窗户开着,帘子关着,此刻一阵风拂过,带动了黄杨叶错落,吹起了卷帘声嚯嚯。
“你是?”小牧坐了起来,“哦,你就是那个黑暗里的第三人,最装十三的那个。”
“看来是没事儿了。”女生维持起了一种皮笑r_ou_不笑的表情,“以后我们就是室友了,希望能友好相处。”
听了这话,小牧重新躺了下去。
刚才其实什么都没发生,来,让我们再重来一次。这是小牧的打算。
“你是?”小牧再次坐了起来,“哦,你就是那个黑暗中的第三人,最帅出场的那个。”
有意思么。。。“我不记仇。”
时光飞速划过,不经意间,在这里已经呆了半年有余。
“下雪了哎,”某位同学贴着窗户看向窗外。
听见这声音,于是一大群人过来围观,午餐时间,食堂窗户边挤满了人。
同一时刻,寝室里,小牧的手指在手机屏幕上飞速滑动,室友帮她带回来的饭都已经凉了,还不见她放下手机。
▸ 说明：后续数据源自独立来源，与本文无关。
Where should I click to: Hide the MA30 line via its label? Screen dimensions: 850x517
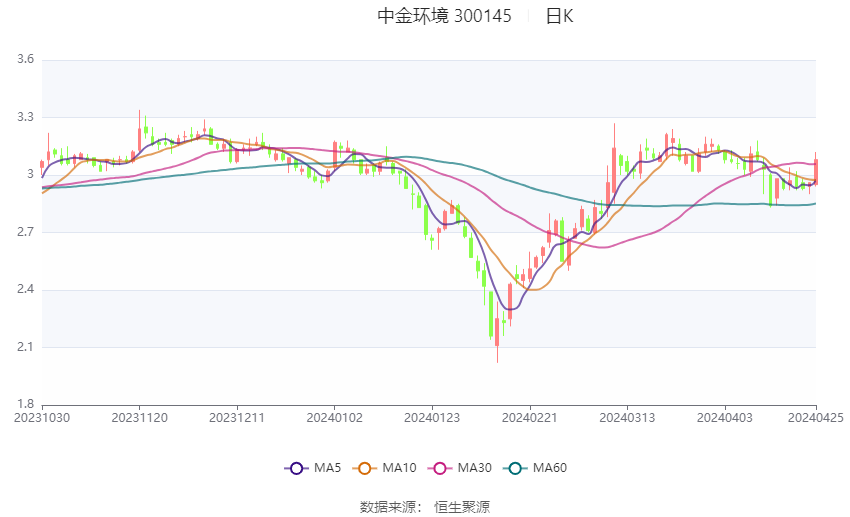tap(474, 468)
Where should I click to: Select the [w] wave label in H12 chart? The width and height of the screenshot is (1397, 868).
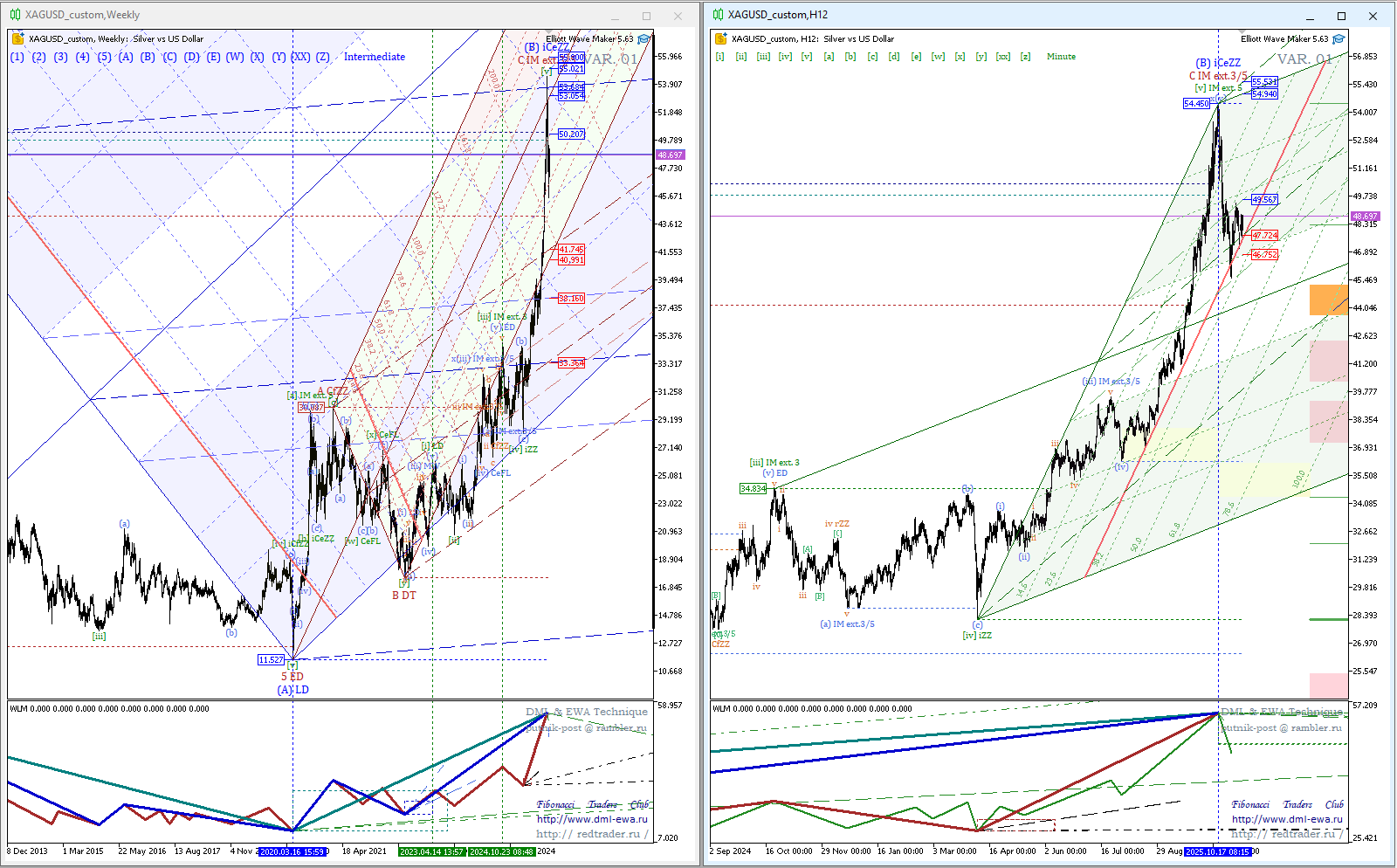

“我回来的时候看见很多人扒着窗户看外面的雪,算起来我们已经在这儿呆了整整两百天了,都没出去过。”
“隔着三层窗户,那么远的距离他们都能看清楚,眼神儿真好。”这位由于沉迷于手机视力极度下滑的同学表达了自己的不满。
“你不想去看看吗?”
“网上一搜,啥图片没有,待在被子里多舒服,才不要起来。哎,我这种有手机的人你们没准备手机的羡慕不来。”
“古小牧!”突然,屋外有人破门而入,手里面还提着一把剑。
小牧反应很快,赶忙把头也给藏进了被子里。
“四姐,那家伙人呢?”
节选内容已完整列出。